The situation is a bit different in Turkey. Due to its unique economic circumstances, Turkey’s market-cap-to-GDP almost never gets above 50%. But, it almost never gets below 15%, either. And whenever it does drop below 15%, the market usually bottoms, and then proceeds to rally in a big way over the next twelve months.

Guess where the recent plunge in Turkish stocks has sent the market-cap-to-GDP ratio today? Below 15%, even by conservative estimates. The current market cap of the Borsa (Turkey’s stock market) is roughly $115 billion. GDP last year was $850 billion. Assuming that drops to $800 billion this year, then the Borsa’s market-cap-to-GDP ratio is still below 15%.

TUR ETF
TUR ETF

This drop to below 15% market-cap-to-GDP has only happened four times before over the past two-plus decades. Each time, Turkey’s stock market bottomed, and proceeded to rally in a big way over the next twelve months, most recently bouncing back from 2008 recession lows.

Why the TUR ETF Could Rally Big

History says that the TUR ETF could stage a 30%-plus rally from here over the next twelve months.

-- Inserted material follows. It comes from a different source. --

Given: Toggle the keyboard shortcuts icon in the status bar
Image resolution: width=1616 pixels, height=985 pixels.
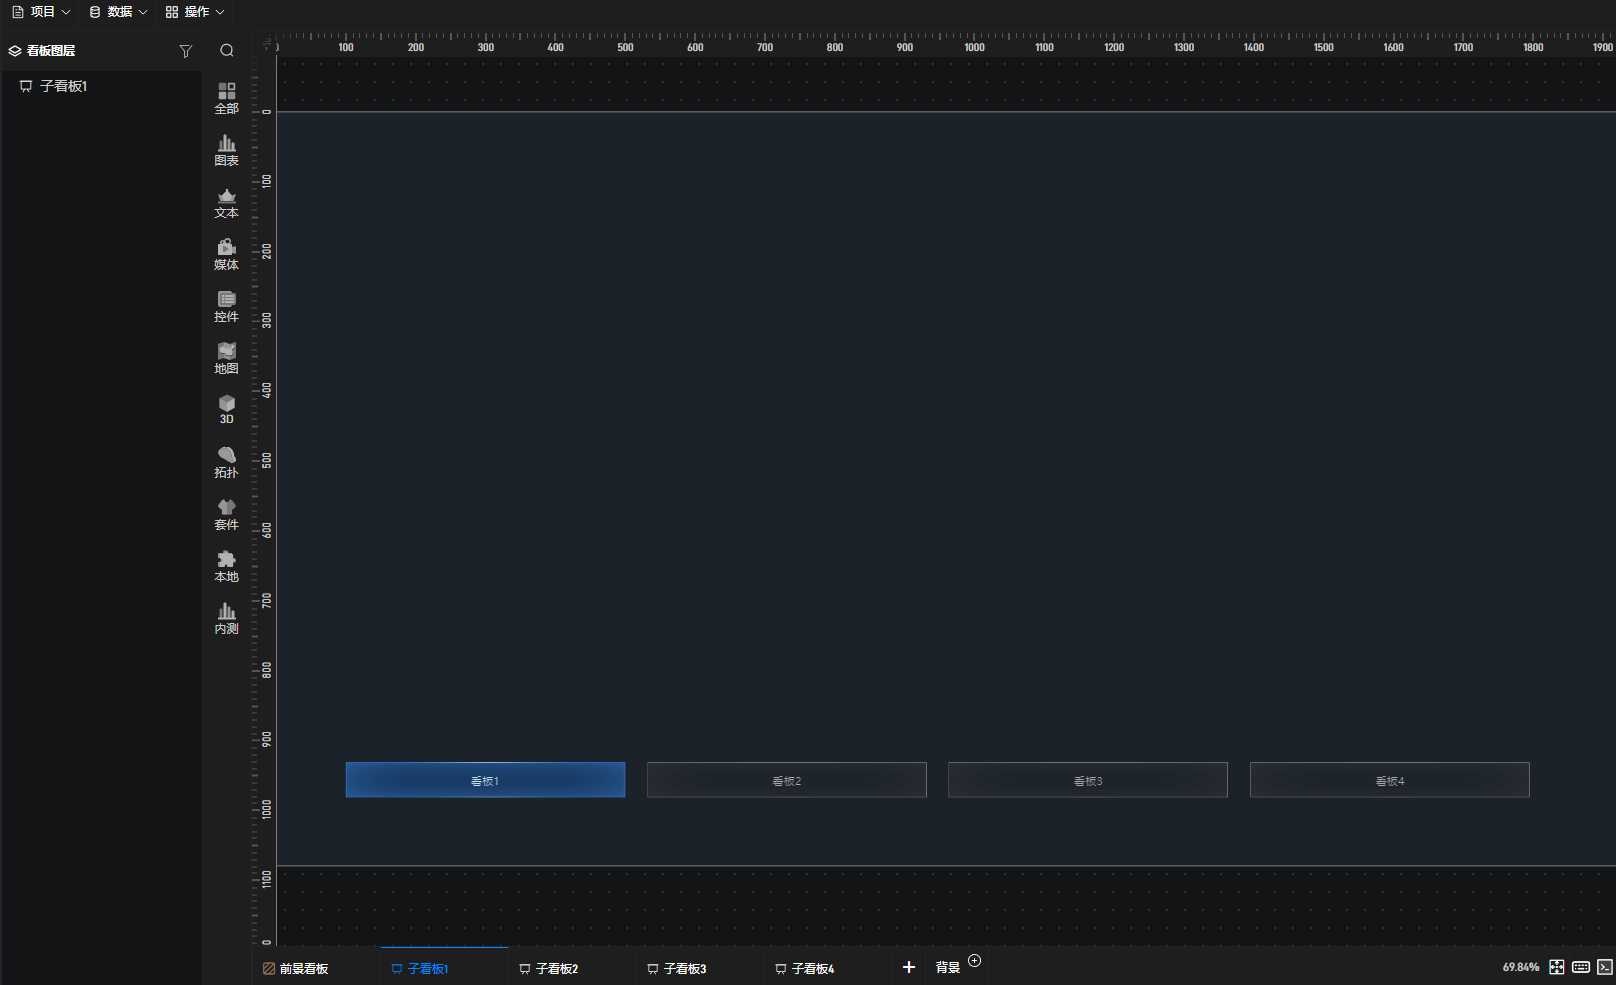Looking at the screenshot, I should pyautogui.click(x=1581, y=967).
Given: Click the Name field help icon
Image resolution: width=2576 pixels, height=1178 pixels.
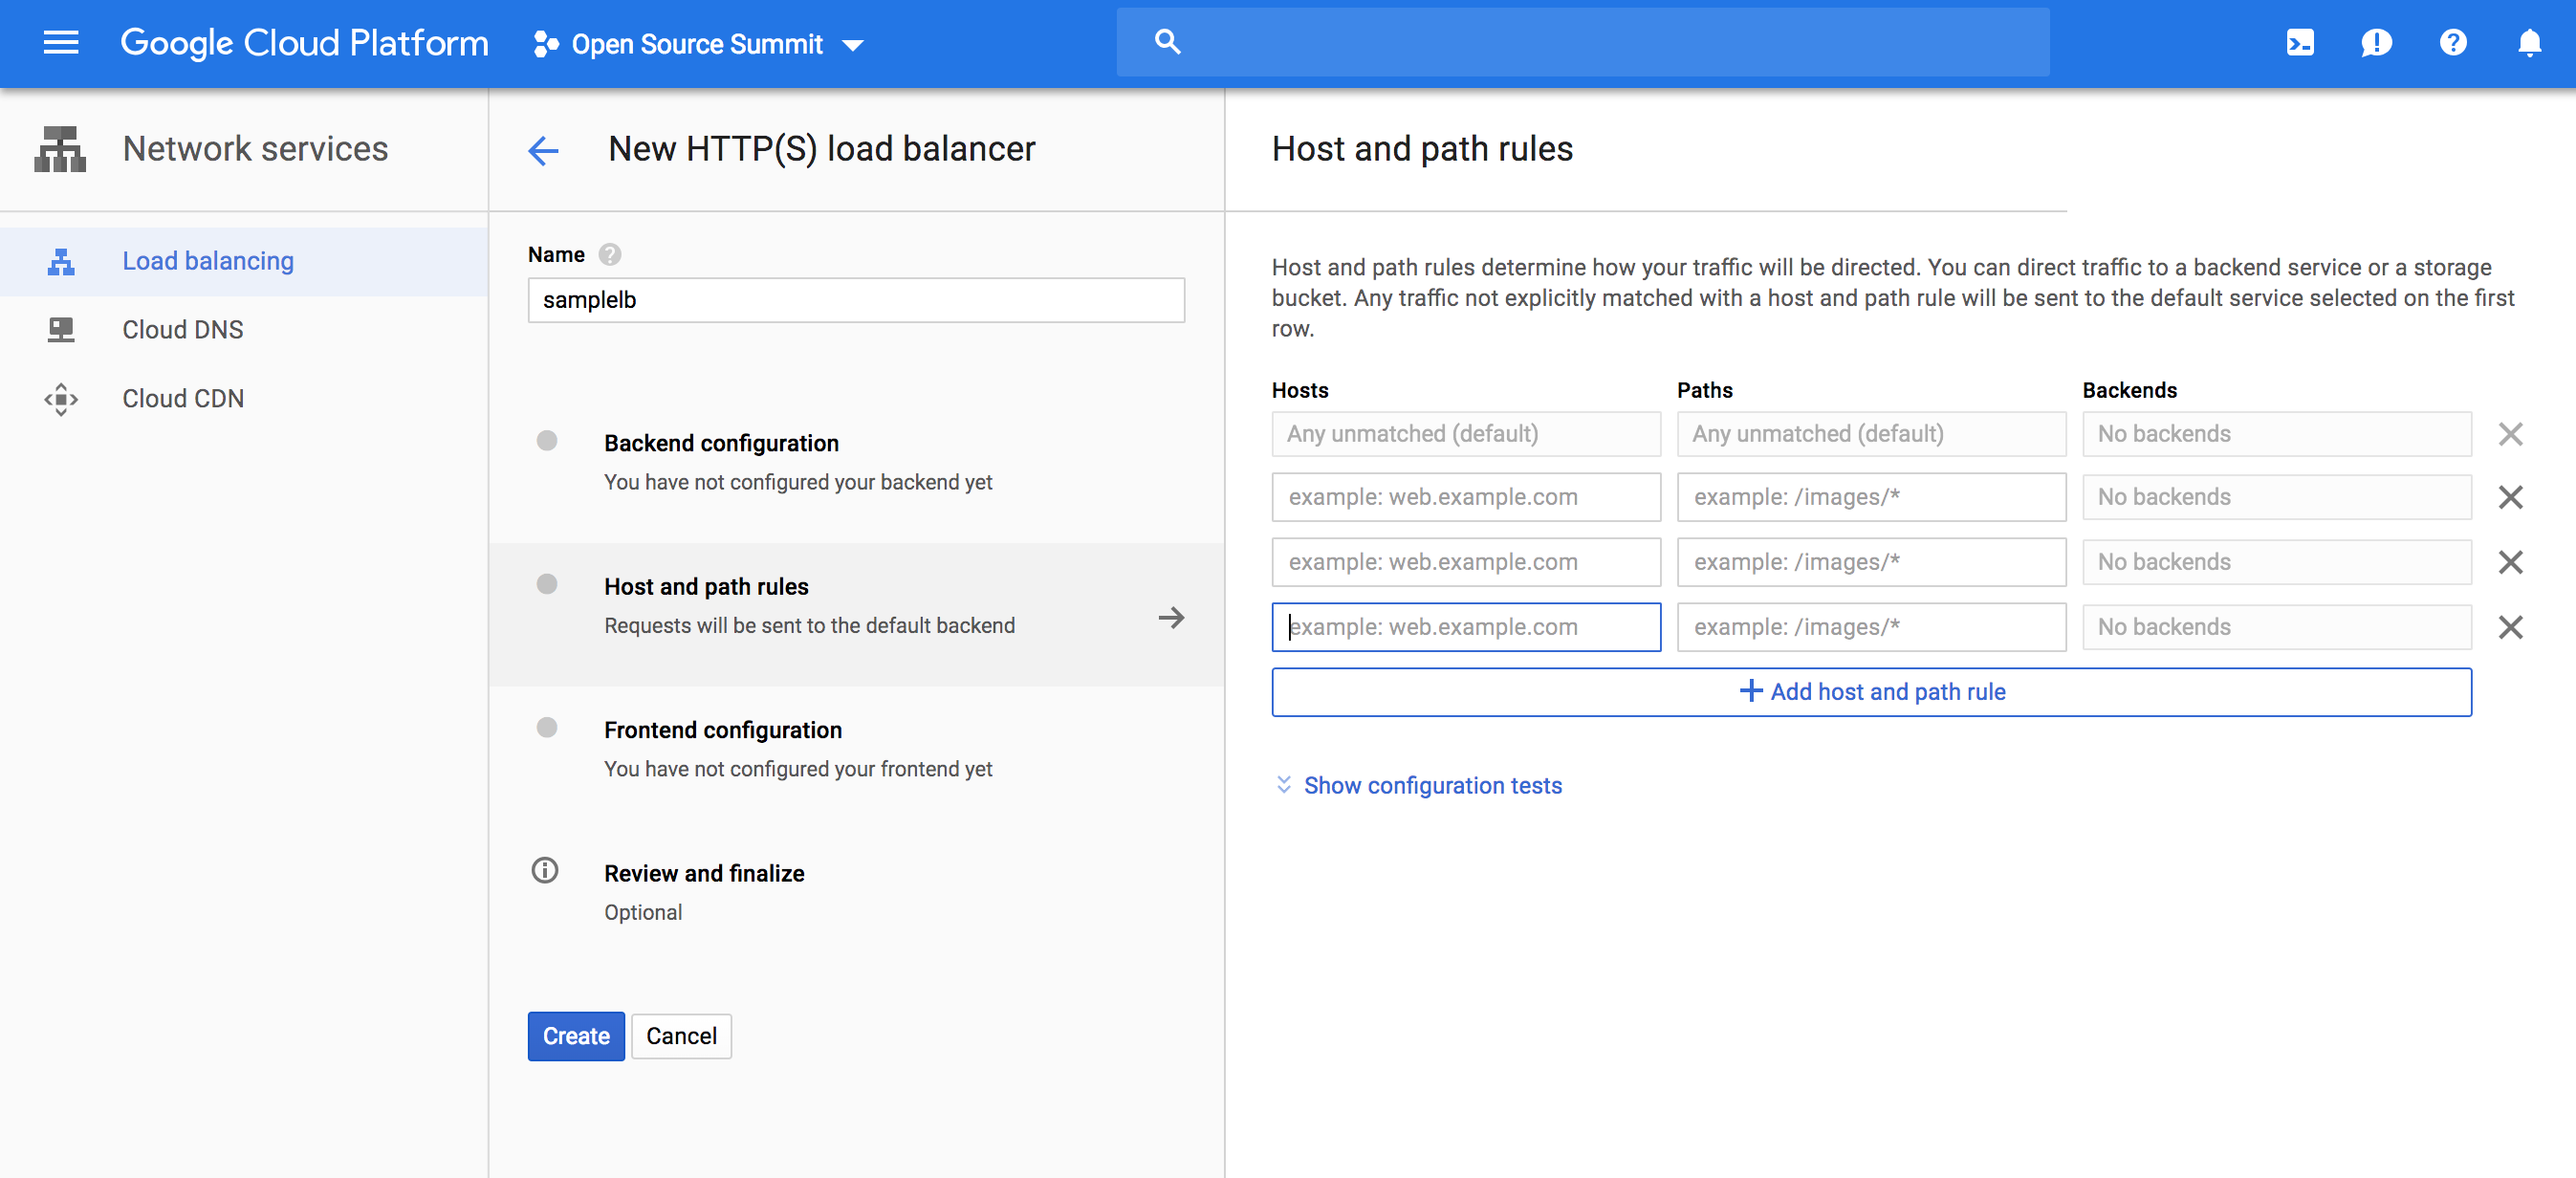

Over the past twenty-plus years, Turkey’s market-cap-to-GDP ratio has fallen below 15% four times. Each time, the Borsa rallied by more than 25% over the next twelve months. Here are the specific examples:

  • Late 2008: Borsa market-cap-to-GDP plunged below 15%. Borsa market cap was around $110 billion. A year later, the Borsa market cap was around $250 billion (+130%).

  • Mid 2002: Borsa market-cap-to-GDP plunged below 15%. Borsa market cap was around $30 billion. A year later, the Borsa market cap was above $40 billion (+33%).

  • Late 1998: Borsa market-cap-to-GDP plunged below 15%. Borsa market cap was around $37 billion. A year later, the Borsa market cap was above $50 billion (+35%).

  • Early 1996: Borsa market-cap-to-GDP was below 15%. Borsa market cap was around $25 billion. A year later, the Borsa market cap was around $45 billion (+80%).

The big picture? Every time the Borsa has become this cheap relative to GDP over the past twenty years, the market has proceeded to rally by more than 30% over the subsequent year.

Bottom Line on TUR

I think it is time to buy the TUR ETF. This trend of bottoming at 15% market-cap-to-GDP appears to be in tact as the Turkish stock market (and the TUR ETF) have bounced back big over the past few days after market-cap-to-GDP plunged below 15% for the first time since 2008.

If history repeats itself, then the TUR ETF could be in store for a huge, 30%-plus rally over the next twelve months.

As of this writing, Luke Lango was long TUR.